On October 4, 2017, the Company entered into a $200.0 million term loan with the lenders pursuant to the terms of a credit agreement. The term loan was issued at $197.6 million, or 98.8% of its par value, resulting in a discount of $2.4 million, or 1.2%, which represented loan origination fees paid at the closing. On November 15, 2018, the Company entered into an incremental amendment (the “Amendment”) to the existing credit agreement. Under the Amendment, the Company obtained an incremental term loan in an aggregate principal amount of $350.0 million. The proceeds of the incremental term loan were used to finance a portion of the purchase price for the Company’s acquisition of GENEWIZ. The incremental term loan was issued at $340.5 million, or 97.3% of its par value, resulting in a discount of $9.5 million, or 2.7%, which represented financing cost of the incremental term loan. Except as provided in the Amendment, the incremental term loan was subject to the same terms and conditions as set forth in the existing credit agreement. The loan principal amount under the credit agreement may be increased by an aggregate amount equal to $75.0 million plus any voluntary repayments of the term loans plus any additional amount such that the secured leverage ratio of the Company is less than 3.00 to 1.00.

On February 15, 2019, the Company syndicated the incremental term loan to a group of new lenders which met the criteria of a debt extinguishment. The Company wrote off the carrying value of the incremental term loan of $340.1 million as of February 15, 2019 and recorded the syndicated incremental term loan at its present value for $349.1 million and a loss on debt extinguishment for $9.1 million. The syndicated incremental term loan was issued at $345.2 million, or 98.9% of its par value resulting in a discount of $4.0 million which represented financing costs which are presented as

a reduction of the incremental term loan principal balance in the accompanying unaudited Consolidated Balance Sheets and was accreted over the life of the incremental term loan. Except as provided in the Amendment for increase of interest rates, the syndicated incremental term loan was subject to the same terms and conditions as the initial incremental term loan.

Under the terms of the Amendment, the Company was entitled to elect that the borrowings comprising the incremental term loan bear interest at a rate per annum equal to (a) the Alternate Base Rate (the “ABR”) plus 1.50%; or (b) the Adjusted LIBOR plus 2.50%. ABR is equal to the highest of (a) the federal funds effective rate plus 0.50%, (b) the prime rate, or (c) one-month LIBOR rate plus 1.00%. The LIBOR was equal to the rate for Eurodollar deposits in the London interbank market for a period of one, two, three or six months, in each case selected by the Company. “Adjusted LIBOR” was the LIBOR as adjusted for statutory reserve requirements for Eurodollar liabilities.

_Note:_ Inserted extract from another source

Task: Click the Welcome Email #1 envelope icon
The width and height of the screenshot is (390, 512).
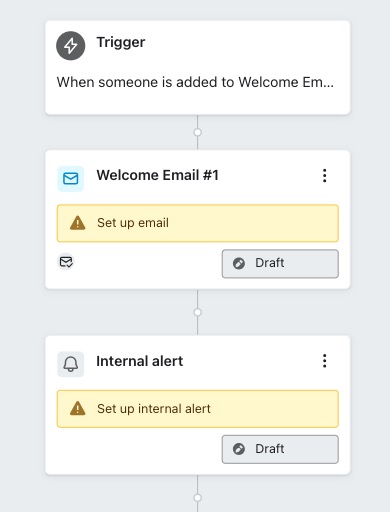Action: (x=71, y=179)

On February 15, 2019, in connection with the syndication of the incremental term loan, the Company entered into a second amendment (the “Second Amendment”) to the existing credit agreement. Under the Second Amendment, the interest rate increased by 0.5%. The Company was entitled to elect that the borrowings comprising the incremental term loan bear interest at a rate per annum equal to (a) the ABR plus 2.00%; or (b) the Adjusted LIBOR plus 3.00%.

The Company’s obligations under the term loan are also guaranteed by BioStorage as the guarantor, subject to the terms and conditions of the credit agreement. The Company and the guarantor granted the lenders a perfected first priority security interest in substantially all of the assets of the Company and the guarantor to secure the repayment of the term loan.

The term loan matures and becomes fully payable on October 4, 2024. The principal is payable in installments equal to 0.25% of the initial principal amount of the term loans on March 31st, June 30th, September 30th and December 31st of each year, commencing on March 31, 2018, with any remaining amount of principal becoming due and payable on the maturity date. All accrued and unpaid interest on the term loan shall be due on the last day of each interest period elected by the Company for such borrowings, except for interest periods of more than three months in which case all accrued and unpaid interest shall be due and payable every three months.

Subject to certain conditions stated in the credit agreement, the Company may redeem the term loan at any time at its option without a significant premium or penalty, except for a repricing transaction, as defined in the credit agreement. The Company is required to redeem the term loan at the principal amount then outstanding upon occurrence of certain events, including (i) net proceeds received from the sale or other disposition of the Company’s or the guarantor’s assets, subject to certain limitations, (ii) casualty and condemnation proceeds received by the Company or the guarantor, subject to certain exceptions, (iii) net proceeds received by the Company or the guarantor from the issuance of debt or disqualified capital stock after October 4, 2017. Commencing on December 31, 2018, the Company was required to make principal payments equal to the excess cash flow amount, as defined in the credit agreement. Such prepayments are equal to 50% of the preceding year excess cash flow amount reduced by voluntary prepayments of the term loan, subject to certain limitations.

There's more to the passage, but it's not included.